→ Your objective
Reproduce the entries word for word but drop every picture.

[Items from a data source]
....
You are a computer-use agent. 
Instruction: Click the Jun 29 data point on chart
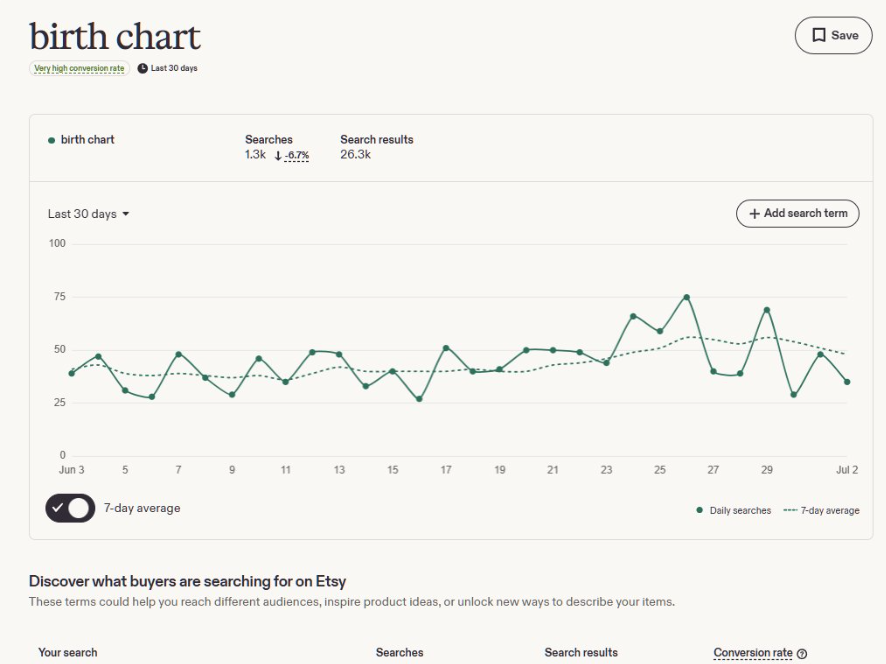(x=767, y=310)
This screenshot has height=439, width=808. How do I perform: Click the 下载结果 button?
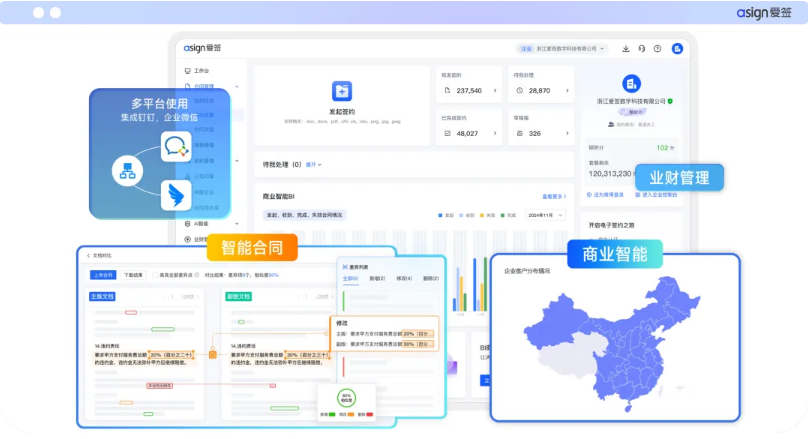133,274
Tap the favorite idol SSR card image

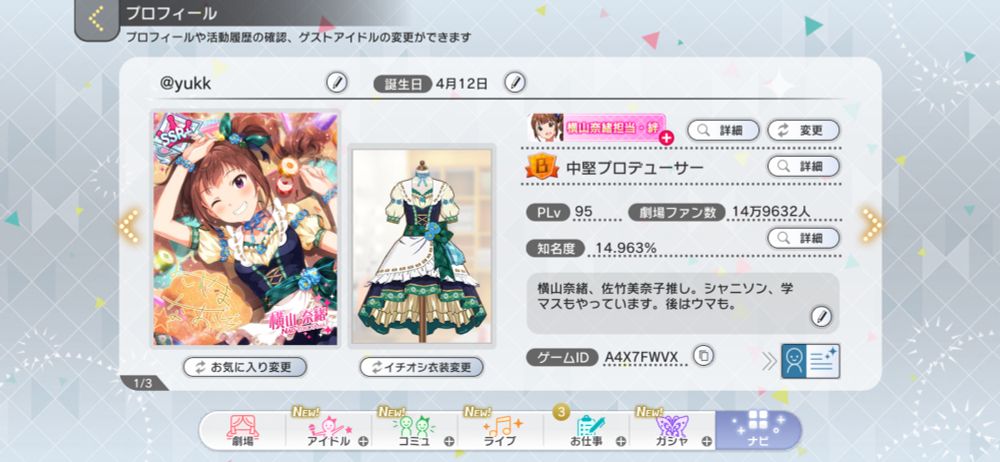click(x=246, y=229)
....
→ Solution to this problem
You are a computer-use agent. 
Instruction: Click the Jun 29 data point on chart
(x=767, y=310)
This screenshot has height=439, width=808. How do I perform: Click the 下载结果 button?
133,274
Tap the favorite idol SSR card image

click(x=246, y=229)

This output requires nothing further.